Aos poucos, Júlia passou a estabelecer relações entre os textos pedagógicos que estudávamos com sua prática, conforme observação do trecho da sessão reflexiva de 03/01/2006:

... No texto quando ela fala assim: ‘... enfatiza-se de tal forma a mecânica de ler e que está escrito que se acaba obscurecendo a linguagem escrita como tal’, assim, no caso, isso é o que acabo fazendo, quando dou a família, por exemplo, a família do B BA BE BI BO BU, no caderno eles assim, mecanicamente eles estão copiando mais isso não significa que foi gravado, eles não raciocinam assim, pra ter a compreensão de que aquilo é o B (Sessão Reflexiva 03/01/2006)

Júlia começa a atribuir sentido ao planejamento, à importância da interação e, conseqüentemente, percebe o aumento de interesse dos alunos.

Eee, da gente estar trabalhando mais tempo, eu fico mais tempo conversando com eles, e é o que propicia os alunos estarem se organizando

mais, e organizando mesmo, mentalmente o que está se passando quando a

gente lê o texto e quando trabalhamos item por item, né, todo mundo junto, não como eu fazia, que eu passava caderno por caderno, uma letra qualquer (...). e aqueles, também, que estavam copiando, realmente, eles estavam apenas copiando, aquilo não estava sendo gravado, aprendido, não tinha significado (...). (Sessão Reflexiva 03/01/2006)
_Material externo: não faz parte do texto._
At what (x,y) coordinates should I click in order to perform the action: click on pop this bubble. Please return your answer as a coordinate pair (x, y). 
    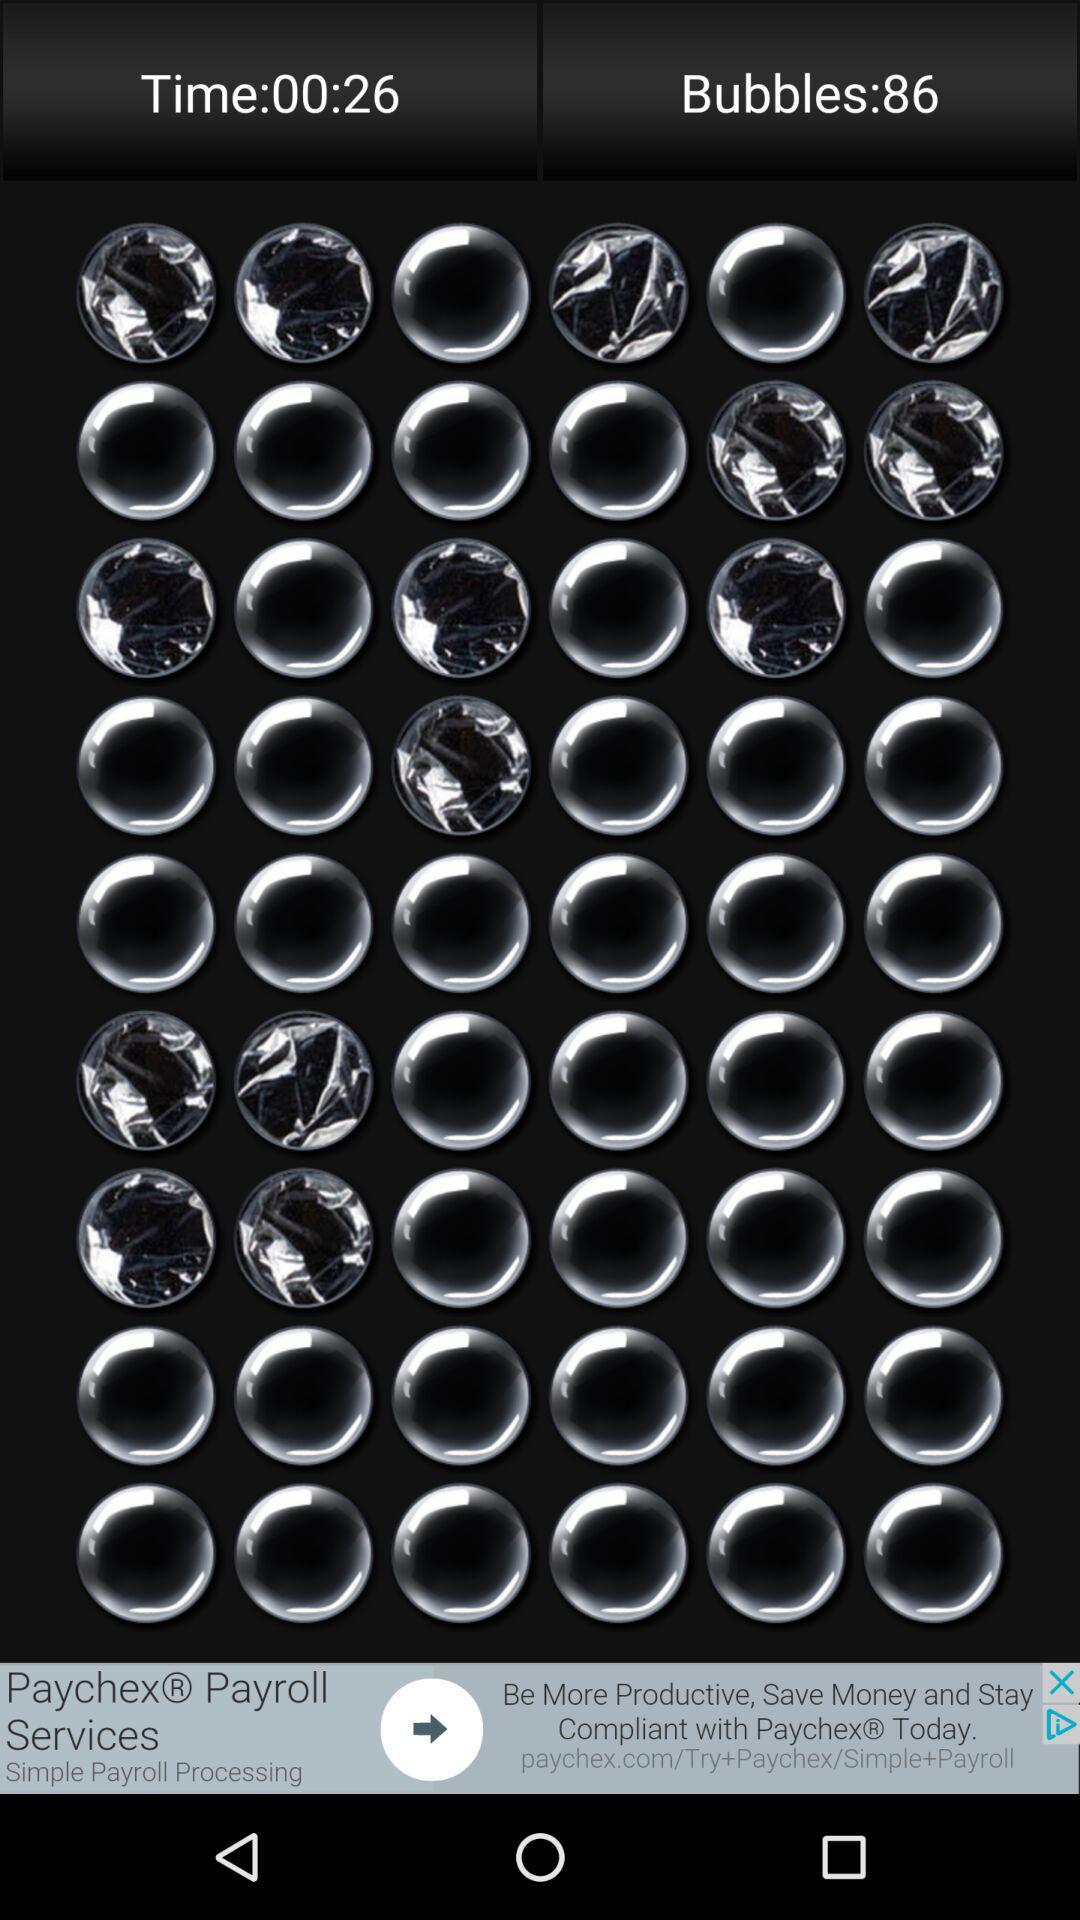
    Looking at the image, I should click on (617, 922).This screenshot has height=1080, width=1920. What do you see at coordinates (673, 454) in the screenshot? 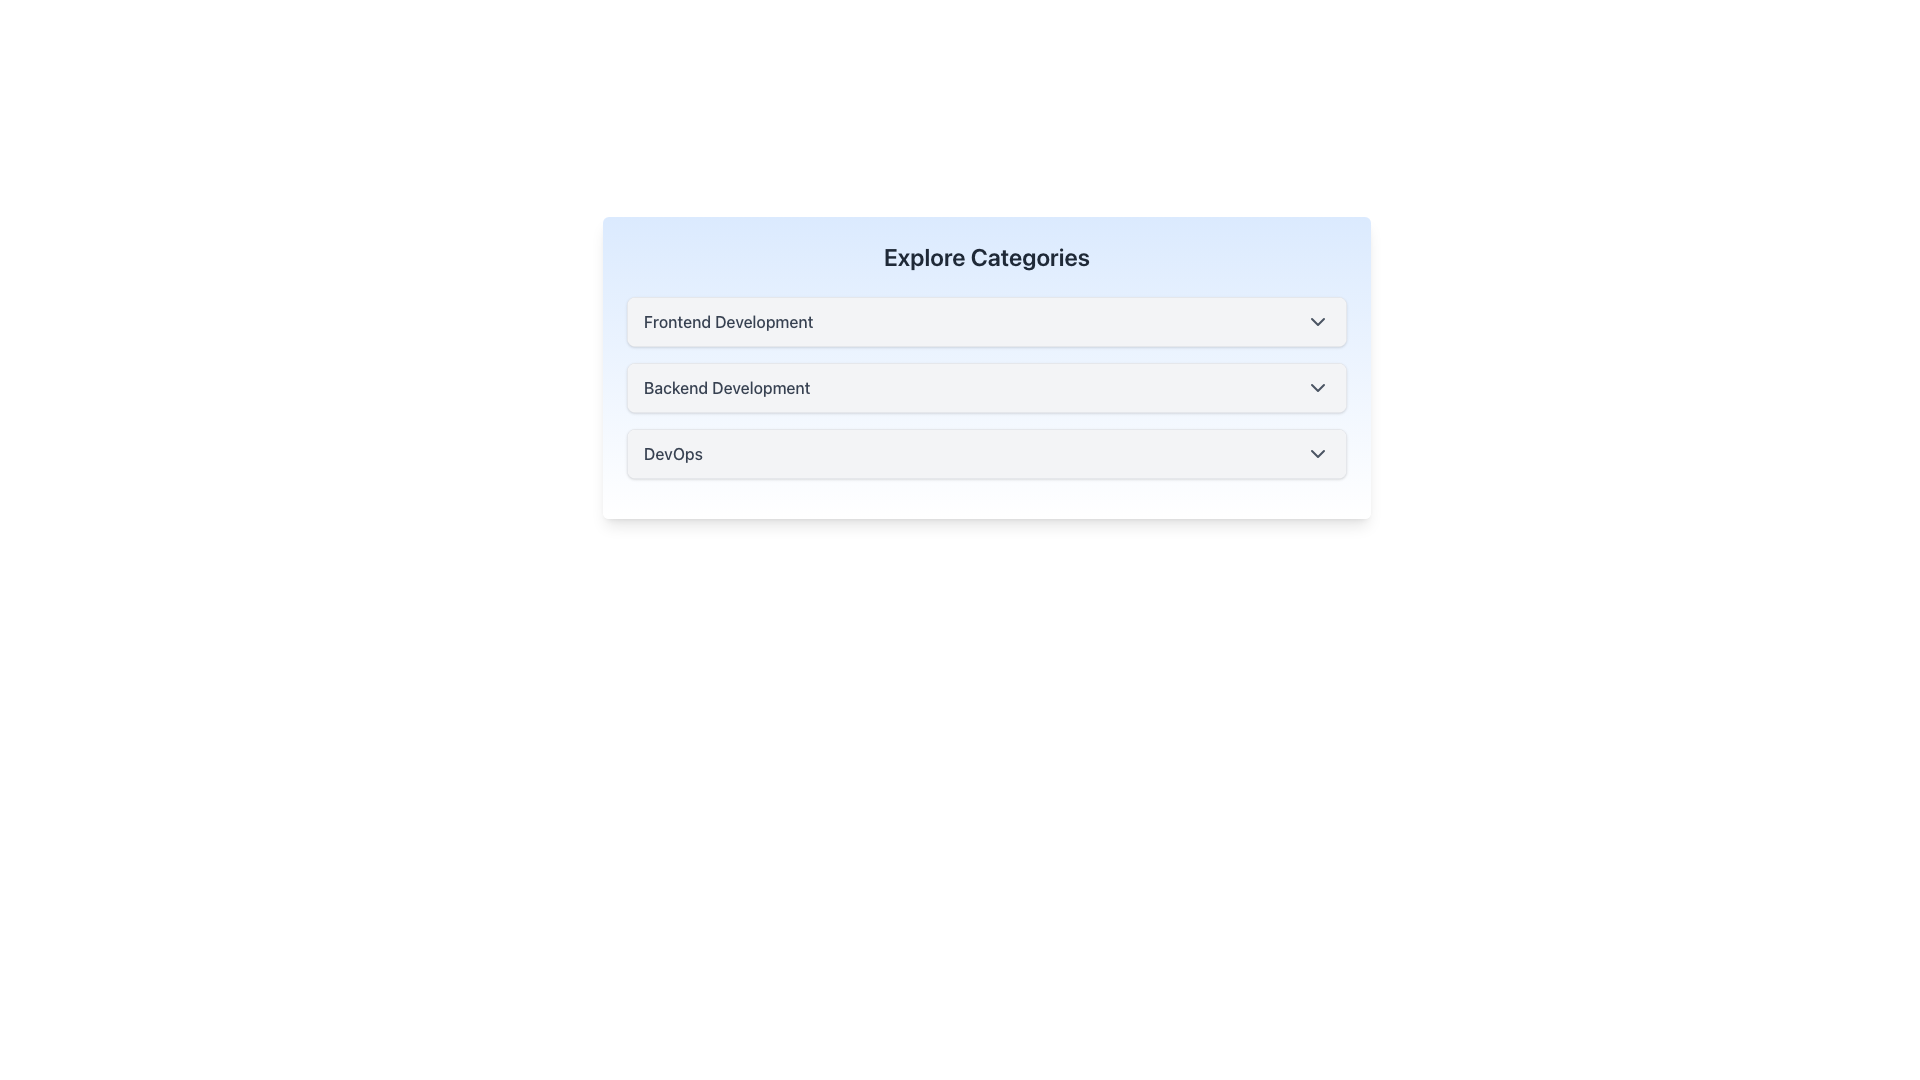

No trecho acima, a professora deixa claro que os alunos tiveram a oportunidade de discutir o tema, expressar suas idéias. Isso confirma a importância de trazer, para a sala de aula, experiências dos alunos, informações e histórias, que precisam ligar-se ao texto trabalhado, para dar vida e significado a ele. Portanto, Júlia começa a possibilitar que outras vozes

se coloquem durante a aula (Bakhtim/Voloshinov, 1929/1995). Entretanto, essas experiências precisam ser problematizadas para que possam ser instrumentos de aprendizagem, para que haja um movimento na zona de desenvolvimento proximal (ZDP).

É, esmiuçar o texto, né? Então, a gente, o professor, tem que estar

junto com eles, com os alunos, ééé, então, ta entrando e atuando na ZDP, né?

(...) Então, o professor tem que estar atuando diretamente, senão, não tem como eles estarem aprendendo, além do que corre-se o risco de eu cair no mesmo problema do ano passado, cópia, cópia, cópia sem sentido para o aluno e, não proporcionar aprendizagem de fato, como pressupõe Vygotsky. (Sessão Reflexiva 16/01/2006)

A professora percebe que a concepção de Vygotsky sobre as relações entre desenvolvimento e aprendizado, e particularmente sobre a ZDP, estabelece forte ligação entre o processo de desenvolvimento e a relação do aluno com seu ambiente sócio-cultural e com sua situação de sujeito que não se desenvolve plenamente sem o suporte do outro. É na ZDP que sua interferência enquanto professora, juntamente com a de outros, é mais transformadora. A implicação dessa concepção vygotskiana para o ensino escolar é imediata. Se o aprendizado impulsiona o desenvolvimento, então a escola, na figura do professor, tem um papel essencial na construção do ser psicológico do aluno. A professora começa a perceber que tem o papel explícito de interferir na ZDP dos alunos, provocando avanços que não ocorreriam espontaneamente.